LAMP反応の実施・確認

増幅検出

LoopampEXIAを用いたリアルタイム濁度検出

1. 電源を入れ、測定条件を設定する。
2. 反応チューブを増幅ユニットの反応ブロックにセットし、ホットボンネットを閉める
   • セットする前に反応チューブにキズ・くもり・異物・気泡がないことを確認してください（測定結果に影響が出ますので必ず確認してください）。
   • 必ず弊社製品の反応チューブをお使いください。
3. STARTボタンを押し測定を開始します。
4. 濁度が6秒ごとに測定され、コントロールユニットに増幅曲線が表示されます。

蛍光目視検出

蛍光目視試薬を用い、サーマルサイクラーで増幅を行いブラックライトで増幅産物の確認を行う方法です。

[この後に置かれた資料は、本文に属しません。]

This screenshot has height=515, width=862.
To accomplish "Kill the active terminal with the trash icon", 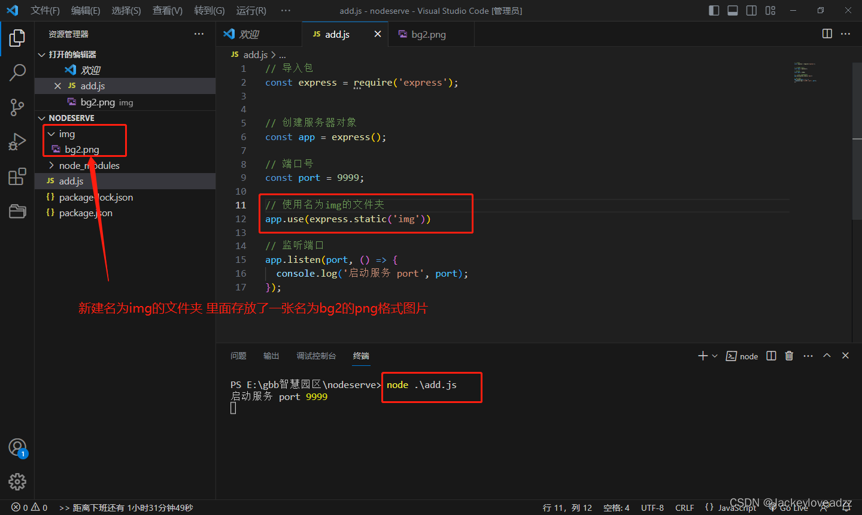I will (x=788, y=355).
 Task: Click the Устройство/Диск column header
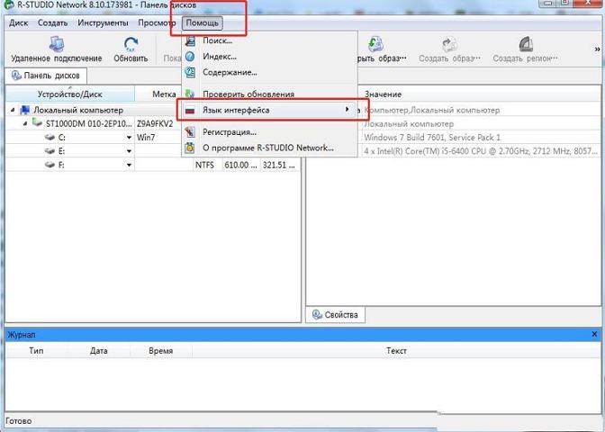pos(69,95)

1. サーマルサイクラーに測定条件(LAMP反応、酵素失活)を設定する。
2. 反応チューブをセットし、反応を開始する。
3. 反応終了後、反応チューブにブラックライトを照射し、蛍光の有無を確認する。

増幅産物の廃棄

増幅反応後の反応チューブは必ず以下の事項を守って廃棄してください。

• 決してフタを開けずに、ジッパー付きのビニール袋に二重に入れて廃棄してください。二重の袋に入れることで、反応チューブの破損が起こった場合でも、反応産物の飛散を防ぎます。
• 増幅反応後の反応チューブは絶対にオートクレーブ処理しないでください。オートクレーブ処理を行っても、DNAは完全には分解されません。そのため、増幅産物をオートクレーブ処理をすると、空気中に飛散し重大なコンタミネーションを起こす場合があります。

増幅産物の確認

増幅反応後の反応チューブは必ず以下の事項を守って廃棄してください。

LAMP法では標的遺伝子の相補的な配列が繰り返された構造がいろいろなサイズでできるため上記のような電気泳動像となります。バンドの間隔は、増幅領域のおよそ倍数単位になるため、これを見ることでLAMP法の特異的な増幅を確認できます。また、増幅産物は適切な制限酵素で処理を行うことでバンドを集束させることができます。このように、適切な制限酵素処理を行いラダーパターンのバンドが集束されることを確認することで、LAMP法の特異性をさらに強く証明することができます。